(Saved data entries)
^^^^
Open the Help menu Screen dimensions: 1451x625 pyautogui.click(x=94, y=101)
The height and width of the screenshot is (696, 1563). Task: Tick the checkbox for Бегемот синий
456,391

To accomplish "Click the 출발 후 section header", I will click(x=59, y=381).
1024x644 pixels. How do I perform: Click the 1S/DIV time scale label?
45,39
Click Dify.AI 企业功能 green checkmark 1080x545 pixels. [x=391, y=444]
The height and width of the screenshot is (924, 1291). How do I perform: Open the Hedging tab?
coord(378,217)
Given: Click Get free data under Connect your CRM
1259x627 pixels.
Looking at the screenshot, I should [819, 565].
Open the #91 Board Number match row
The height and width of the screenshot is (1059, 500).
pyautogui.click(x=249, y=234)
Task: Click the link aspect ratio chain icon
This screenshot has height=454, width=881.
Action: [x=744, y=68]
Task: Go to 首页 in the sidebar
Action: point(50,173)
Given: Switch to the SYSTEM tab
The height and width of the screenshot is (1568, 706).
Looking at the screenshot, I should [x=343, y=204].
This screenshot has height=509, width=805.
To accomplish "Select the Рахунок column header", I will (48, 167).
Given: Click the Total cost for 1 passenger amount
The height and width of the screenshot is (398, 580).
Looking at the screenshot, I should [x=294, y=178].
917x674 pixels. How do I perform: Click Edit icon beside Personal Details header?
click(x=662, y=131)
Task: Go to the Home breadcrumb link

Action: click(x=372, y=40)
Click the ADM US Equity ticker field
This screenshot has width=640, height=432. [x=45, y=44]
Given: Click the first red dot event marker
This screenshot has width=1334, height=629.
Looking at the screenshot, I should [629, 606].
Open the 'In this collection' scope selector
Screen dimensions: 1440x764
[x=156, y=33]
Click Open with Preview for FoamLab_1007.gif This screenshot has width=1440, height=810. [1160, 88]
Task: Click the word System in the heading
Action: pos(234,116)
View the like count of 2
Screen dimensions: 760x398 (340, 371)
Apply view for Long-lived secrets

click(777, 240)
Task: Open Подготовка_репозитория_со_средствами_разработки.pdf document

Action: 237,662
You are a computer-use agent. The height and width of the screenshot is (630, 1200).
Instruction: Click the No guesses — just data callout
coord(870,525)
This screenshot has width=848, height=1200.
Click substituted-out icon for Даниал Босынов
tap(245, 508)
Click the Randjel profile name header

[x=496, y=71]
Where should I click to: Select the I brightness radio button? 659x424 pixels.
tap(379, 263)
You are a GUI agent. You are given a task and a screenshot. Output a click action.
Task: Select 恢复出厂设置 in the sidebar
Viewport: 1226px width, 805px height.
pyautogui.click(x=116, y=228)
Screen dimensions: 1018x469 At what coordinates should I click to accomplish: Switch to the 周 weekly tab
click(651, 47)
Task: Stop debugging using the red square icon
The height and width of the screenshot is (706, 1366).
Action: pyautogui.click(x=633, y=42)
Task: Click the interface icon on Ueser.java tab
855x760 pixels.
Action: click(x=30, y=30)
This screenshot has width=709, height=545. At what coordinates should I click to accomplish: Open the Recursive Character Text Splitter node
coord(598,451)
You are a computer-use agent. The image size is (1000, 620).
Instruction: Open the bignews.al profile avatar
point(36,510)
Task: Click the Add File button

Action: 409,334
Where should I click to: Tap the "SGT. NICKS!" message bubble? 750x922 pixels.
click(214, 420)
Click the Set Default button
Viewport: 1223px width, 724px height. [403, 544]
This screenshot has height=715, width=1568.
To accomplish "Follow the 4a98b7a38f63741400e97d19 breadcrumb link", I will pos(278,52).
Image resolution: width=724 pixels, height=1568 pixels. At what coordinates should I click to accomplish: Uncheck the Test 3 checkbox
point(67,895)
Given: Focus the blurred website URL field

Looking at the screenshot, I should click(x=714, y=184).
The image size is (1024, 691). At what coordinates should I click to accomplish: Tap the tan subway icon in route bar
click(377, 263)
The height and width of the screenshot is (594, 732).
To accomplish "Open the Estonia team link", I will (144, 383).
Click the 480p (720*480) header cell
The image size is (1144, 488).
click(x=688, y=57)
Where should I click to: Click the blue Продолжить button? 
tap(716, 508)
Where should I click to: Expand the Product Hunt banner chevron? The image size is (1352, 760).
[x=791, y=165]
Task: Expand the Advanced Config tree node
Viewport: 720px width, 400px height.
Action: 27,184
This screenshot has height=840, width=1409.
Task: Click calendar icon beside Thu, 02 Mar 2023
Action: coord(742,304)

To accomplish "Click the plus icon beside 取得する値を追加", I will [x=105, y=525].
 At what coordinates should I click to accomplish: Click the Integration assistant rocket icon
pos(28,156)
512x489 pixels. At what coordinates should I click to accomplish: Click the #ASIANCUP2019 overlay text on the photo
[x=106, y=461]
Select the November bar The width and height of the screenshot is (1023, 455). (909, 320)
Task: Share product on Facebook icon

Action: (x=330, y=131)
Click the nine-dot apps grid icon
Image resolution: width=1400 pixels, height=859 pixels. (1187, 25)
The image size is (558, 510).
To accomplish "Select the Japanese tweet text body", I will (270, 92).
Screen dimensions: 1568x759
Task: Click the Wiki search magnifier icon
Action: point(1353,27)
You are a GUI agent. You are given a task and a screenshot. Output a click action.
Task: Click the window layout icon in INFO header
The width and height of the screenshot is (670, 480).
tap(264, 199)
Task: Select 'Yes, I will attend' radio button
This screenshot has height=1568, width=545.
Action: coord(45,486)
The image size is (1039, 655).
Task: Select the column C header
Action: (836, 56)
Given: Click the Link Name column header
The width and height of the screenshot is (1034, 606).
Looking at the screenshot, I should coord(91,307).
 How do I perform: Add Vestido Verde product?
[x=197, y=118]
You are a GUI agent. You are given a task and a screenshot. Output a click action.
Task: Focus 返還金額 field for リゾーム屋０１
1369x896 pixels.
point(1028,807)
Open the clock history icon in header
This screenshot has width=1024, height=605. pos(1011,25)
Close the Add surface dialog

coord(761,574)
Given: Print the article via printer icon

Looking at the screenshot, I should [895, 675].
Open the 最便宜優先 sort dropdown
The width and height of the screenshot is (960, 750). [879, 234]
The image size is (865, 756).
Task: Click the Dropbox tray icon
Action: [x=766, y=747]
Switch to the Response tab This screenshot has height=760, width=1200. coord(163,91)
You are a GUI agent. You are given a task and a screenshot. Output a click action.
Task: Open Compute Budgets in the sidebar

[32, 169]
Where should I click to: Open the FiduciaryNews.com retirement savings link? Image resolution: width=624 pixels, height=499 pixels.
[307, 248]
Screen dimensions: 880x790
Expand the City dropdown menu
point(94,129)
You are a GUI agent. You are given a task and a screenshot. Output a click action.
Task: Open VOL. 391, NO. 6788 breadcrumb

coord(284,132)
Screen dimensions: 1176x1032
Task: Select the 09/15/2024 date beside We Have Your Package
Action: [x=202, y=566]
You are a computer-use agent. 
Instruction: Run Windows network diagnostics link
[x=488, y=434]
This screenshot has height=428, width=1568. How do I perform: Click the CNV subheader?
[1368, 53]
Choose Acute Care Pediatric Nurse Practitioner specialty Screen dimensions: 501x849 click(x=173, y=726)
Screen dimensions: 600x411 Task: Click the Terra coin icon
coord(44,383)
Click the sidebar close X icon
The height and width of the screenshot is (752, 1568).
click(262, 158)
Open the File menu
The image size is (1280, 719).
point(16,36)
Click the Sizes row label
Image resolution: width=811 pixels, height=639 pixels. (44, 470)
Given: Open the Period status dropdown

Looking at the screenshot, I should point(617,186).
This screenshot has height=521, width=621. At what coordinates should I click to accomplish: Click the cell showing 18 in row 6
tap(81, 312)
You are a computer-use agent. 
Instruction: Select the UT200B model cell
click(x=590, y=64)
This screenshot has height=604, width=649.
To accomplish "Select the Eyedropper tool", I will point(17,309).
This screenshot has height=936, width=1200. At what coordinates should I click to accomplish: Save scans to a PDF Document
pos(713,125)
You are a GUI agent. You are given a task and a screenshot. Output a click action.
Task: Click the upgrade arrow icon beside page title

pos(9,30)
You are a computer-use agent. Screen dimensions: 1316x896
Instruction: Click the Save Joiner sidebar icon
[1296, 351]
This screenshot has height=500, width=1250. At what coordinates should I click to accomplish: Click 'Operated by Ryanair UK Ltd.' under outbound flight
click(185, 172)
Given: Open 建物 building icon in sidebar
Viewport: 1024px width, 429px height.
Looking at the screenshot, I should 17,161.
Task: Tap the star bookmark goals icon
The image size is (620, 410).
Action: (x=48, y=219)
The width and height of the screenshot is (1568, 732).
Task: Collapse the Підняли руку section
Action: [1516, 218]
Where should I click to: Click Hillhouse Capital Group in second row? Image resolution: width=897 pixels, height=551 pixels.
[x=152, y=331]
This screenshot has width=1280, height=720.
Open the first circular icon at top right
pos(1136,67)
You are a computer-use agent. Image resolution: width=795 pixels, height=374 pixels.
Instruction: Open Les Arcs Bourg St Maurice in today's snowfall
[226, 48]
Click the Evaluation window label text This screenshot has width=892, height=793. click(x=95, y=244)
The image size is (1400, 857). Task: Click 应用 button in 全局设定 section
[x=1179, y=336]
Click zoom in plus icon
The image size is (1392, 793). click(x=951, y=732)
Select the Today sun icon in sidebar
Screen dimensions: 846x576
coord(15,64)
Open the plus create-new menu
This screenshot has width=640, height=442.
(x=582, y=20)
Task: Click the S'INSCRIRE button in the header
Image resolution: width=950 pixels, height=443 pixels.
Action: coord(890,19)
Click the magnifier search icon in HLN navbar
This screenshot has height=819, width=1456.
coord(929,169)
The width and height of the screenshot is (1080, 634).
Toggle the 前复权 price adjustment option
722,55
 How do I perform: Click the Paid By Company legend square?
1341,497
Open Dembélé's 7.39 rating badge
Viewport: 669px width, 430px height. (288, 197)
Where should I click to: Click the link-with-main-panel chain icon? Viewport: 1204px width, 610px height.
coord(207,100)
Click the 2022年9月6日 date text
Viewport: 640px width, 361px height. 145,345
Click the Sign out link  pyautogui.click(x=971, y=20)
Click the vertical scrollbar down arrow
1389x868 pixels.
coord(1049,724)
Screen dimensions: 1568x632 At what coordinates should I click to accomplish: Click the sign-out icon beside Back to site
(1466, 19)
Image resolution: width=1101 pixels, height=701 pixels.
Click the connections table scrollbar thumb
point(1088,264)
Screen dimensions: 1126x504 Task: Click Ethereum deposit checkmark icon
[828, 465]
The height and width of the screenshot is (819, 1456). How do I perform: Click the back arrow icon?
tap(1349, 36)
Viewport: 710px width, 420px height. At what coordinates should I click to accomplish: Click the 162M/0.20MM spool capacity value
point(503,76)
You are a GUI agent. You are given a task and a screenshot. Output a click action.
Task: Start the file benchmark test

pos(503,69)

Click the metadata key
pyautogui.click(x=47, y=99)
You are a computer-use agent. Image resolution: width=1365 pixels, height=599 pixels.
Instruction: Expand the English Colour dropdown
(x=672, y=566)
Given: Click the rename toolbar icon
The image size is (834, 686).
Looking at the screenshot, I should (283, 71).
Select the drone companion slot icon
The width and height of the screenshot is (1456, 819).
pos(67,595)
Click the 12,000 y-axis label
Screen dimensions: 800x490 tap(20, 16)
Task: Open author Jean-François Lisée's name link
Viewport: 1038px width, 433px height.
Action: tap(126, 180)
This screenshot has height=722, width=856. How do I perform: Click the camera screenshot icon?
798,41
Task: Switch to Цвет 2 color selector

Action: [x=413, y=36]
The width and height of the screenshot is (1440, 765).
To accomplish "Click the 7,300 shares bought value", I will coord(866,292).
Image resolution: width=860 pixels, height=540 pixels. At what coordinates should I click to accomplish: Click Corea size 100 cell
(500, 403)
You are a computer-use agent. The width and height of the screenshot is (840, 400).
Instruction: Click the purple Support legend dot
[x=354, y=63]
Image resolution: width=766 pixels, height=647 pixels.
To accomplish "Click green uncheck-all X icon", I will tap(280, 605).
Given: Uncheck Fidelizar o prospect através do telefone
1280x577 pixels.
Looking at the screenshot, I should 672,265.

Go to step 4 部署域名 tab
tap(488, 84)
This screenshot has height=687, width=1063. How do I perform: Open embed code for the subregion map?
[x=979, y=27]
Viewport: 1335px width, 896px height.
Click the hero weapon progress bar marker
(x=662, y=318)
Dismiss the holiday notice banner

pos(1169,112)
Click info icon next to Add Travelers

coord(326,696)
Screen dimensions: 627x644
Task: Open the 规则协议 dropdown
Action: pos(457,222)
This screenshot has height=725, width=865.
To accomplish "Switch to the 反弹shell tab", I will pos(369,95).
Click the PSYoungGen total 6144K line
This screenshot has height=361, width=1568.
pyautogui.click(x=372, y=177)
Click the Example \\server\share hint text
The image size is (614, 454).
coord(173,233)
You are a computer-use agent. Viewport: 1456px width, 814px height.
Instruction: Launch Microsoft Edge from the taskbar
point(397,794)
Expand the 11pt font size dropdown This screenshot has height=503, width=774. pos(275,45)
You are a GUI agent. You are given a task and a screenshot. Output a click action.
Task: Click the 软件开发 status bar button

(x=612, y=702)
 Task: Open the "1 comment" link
^^^^
▶ Exercise instructions
Reproduce exactly the lines that run from the start of the records to the line with "Given: Click Get", both included.

▶ Exercise solution
Open the Help menu Screen dimensions: 1451x625 pyautogui.click(x=94, y=101)
The height and width of the screenshot is (696, 1563). Task: Tick the checkbox for Бегемот синий
456,391

To accomplish "Click the 출발 후 section header", I will click(x=59, y=381).
1024x644 pixels. How do I perform: Click the 1S/DIV time scale label?
45,39
Click Dify.AI 企业功能 green checkmark 1080x545 pixels. [x=391, y=444]
The height and width of the screenshot is (924, 1291). How do I perform: Open the Hedging tab?
coord(378,217)
Given: Click Get free data under Connect your CRM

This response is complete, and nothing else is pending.